Kenya : « Nous avons fui avec, pour tout bagage, les vêtements que nous portions »

Publié le 20 mars 2008 sur OSIBouaké.org

Thika, 20 mars 2008 - Pendant un mois, Teresia Wamwitha, 47 ans, a vécu dans la brousse avec 10 enfants : ses huit rejetons et deux neveux, sa sœur étant décédée il y a 10 ans. C’est là que la famille avait trouvé refuge après avoir fui pour échapper aux flambées de violence post-électorales qui ont eu lieu dans la province de la vallée du Rift, au Kenya.

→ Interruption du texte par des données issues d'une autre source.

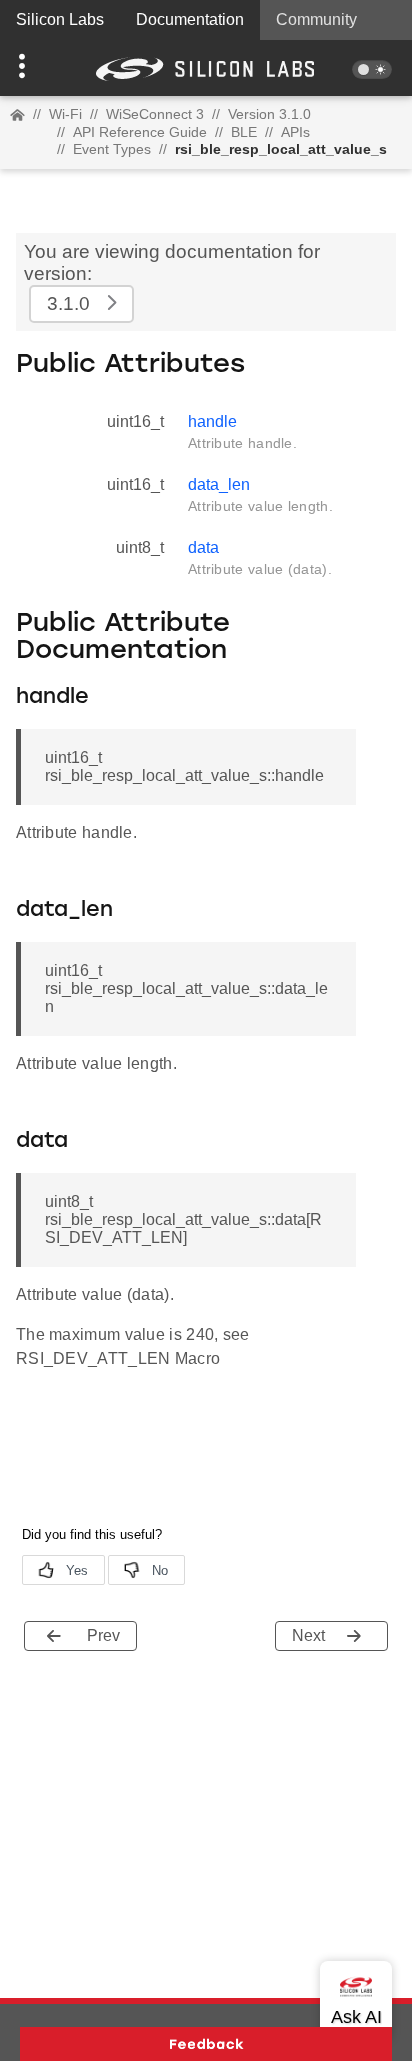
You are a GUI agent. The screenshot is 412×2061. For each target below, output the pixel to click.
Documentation (190, 19)
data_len (219, 484)
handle (212, 421)
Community (316, 19)
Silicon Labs (60, 19)
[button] (31, 68)
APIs (295, 132)
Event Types (112, 149)
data (203, 547)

La maison de Teresia, dans la région de Burnt Forest, a été entièrement rasée ; Teresia a à peine eu le temps d’en faire sortir les enfants, la nuit du 29 décembre, lorsque des flambées de violence ont éclaté dans plusieurs régions du pays. Aujourd’hui, ayant été rejetée par une autre de ses sœurs en raison de sa séropositivité, elle loue une chambre pour la somme de 300 shillings kényans (quatre dollars américains) par mois, à Juja, une ville de la Province centrale. IRIN s’est entretenue avec Teresia le 14 mars à Thika, où elle s’était présentée aux bureaux de la Société de la Croix-rouge kenyane pour solliciter une aide :

« Après être restés dans la brousse pendant des semaines, nous avons réussi à embarquer à bord d’un camion pour quitter Burnt Forest. Le camion se rendait à Nairobi. Nous n’avions rien ; la vie était devenue très difficile, surtout pour les enfants. Nous avions fui avec, pour tout bagage, les vêtements que nous portions. Quand on est arrivés à Kianduthu [dans la région de Limuru], on nous a envoyés à la Croix-Rouge, qui nous a fourni des habits, des couvertures et de la nourriture ».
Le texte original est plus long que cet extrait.